Dataset and methodological limitations

Although the Kaggle dataset aggregates multiple sources, its diversity is limited: all images are axial, contrast-enhanced T1-weighted scans with no metadata on scanner type, acquisition protocol, or patient demographics. This constrains evaluation of domain shift. The use of 2D slices precludes modeling of cross-slice continuity. Interpretability was assessed qualitatively through Grad-CAM++ heatmaps; quantitative saliency validation (e.g., Dice or IoU overlap with tumor masks) was not possible due to the absence of voxel-level annotations. This limitation is dataset-driven rather than methodological. Future work should integrate datasets with segmentation masks to enable rigorous quantitative validation.

Error analysis and interpretability

False positives on no-tumor slices clustered into three qualitative patterns: attention on normal cortical or subcortical anatomy, CSF-adjacent attention, and diffuse low-contrast attention without a clear anatomical correlation. The diffuse pattern constituted the majority of false positives, indicating that the network at times assigns elevated attention to structurally normal regions. These activations showed no consistent anatomical pattern and were distributed across cortical and subcortical areas. CSF-related attention occurred in a minority of false positives but was not the dominant failure mode, suggesting that the model is not systematically biased toward ventricular or fissural regions.

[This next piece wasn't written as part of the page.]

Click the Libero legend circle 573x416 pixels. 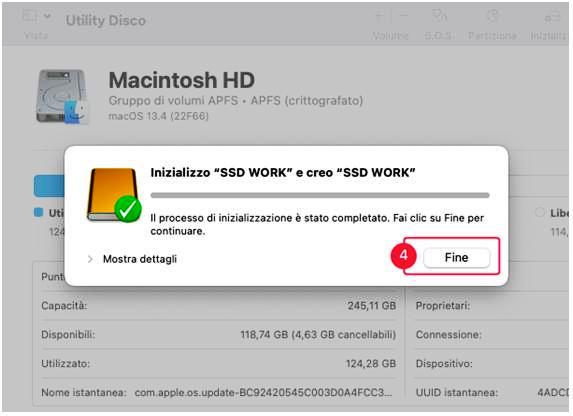point(539,212)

Rare high confidence errors without clear saliency hotspots further illustrate the layer-dependence of Grad-CAM++: earlier convolutional layers often retained weakly localized responses, whereas the final layer occasionally failed to produce meaningful maps.

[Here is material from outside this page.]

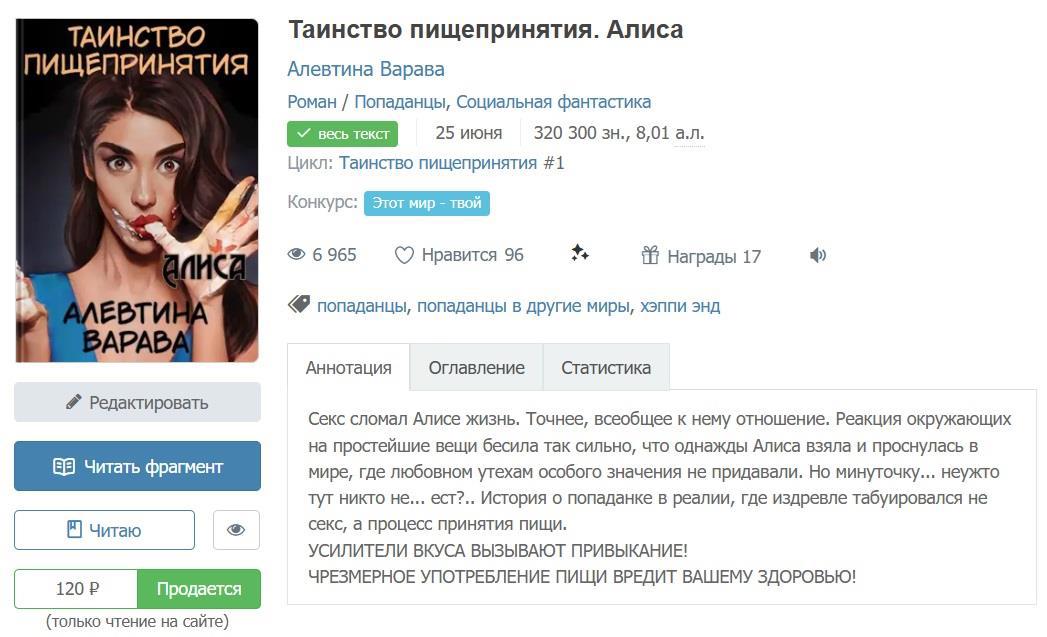Open author link Алевтина Варава
The width and height of the screenshot is (1047, 637).
click(366, 69)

These observations highlight a key limitation of saliency methods. Attention maps can remain plausible even when predictions are incorrect and their reliability decreases when the model lacks multi-slice context or encounters ambiguous tissue patterns. This underscores the need for quantitative interpretability validation and for adopting additional regularization or multi-slice strategies to reduce structurally driven false positives.

Alternative post-hoc explainers such as LIME and SHapley Additive exPlanations (SHAP) offer complementary, model-agnostic insights but introduce substantial computational overhead. Recent evaluations (Narkhede, 2024) report that LIME requires the longest inference time per image but has modest memory usage, whereas SHAP exhibits intermediate runtime but significantly higher memory demand. Grad-CAM++ provides near real-time performance with minimal memory cost, which makes it suitable for large-scale medical imaging. Future work could integrate LIME or SHAP to complement Grad-CAM++ and strengthen interpretability assessment.

Deployment feasibility

Inference speed (~130 ms per image) supports near real-time clinical workflows. Optimization strategies such as pruning, quantization or lighter backbones (e.g., EfficientNet, ConvNeXt) could further reduce latency for clinical deployment.

Future work

Next steps include validation across institutions and scanners, extension to 3D volumes or slice sequences, neuroradiologist adjudication of Grad-CAM++ heatmaps, integration of uncertainty estimations and preprocessing strategies such as CSF masking or tissue-specific augmentation to further reduce these spurious activations. These will be essential for bridging research with clinical translation.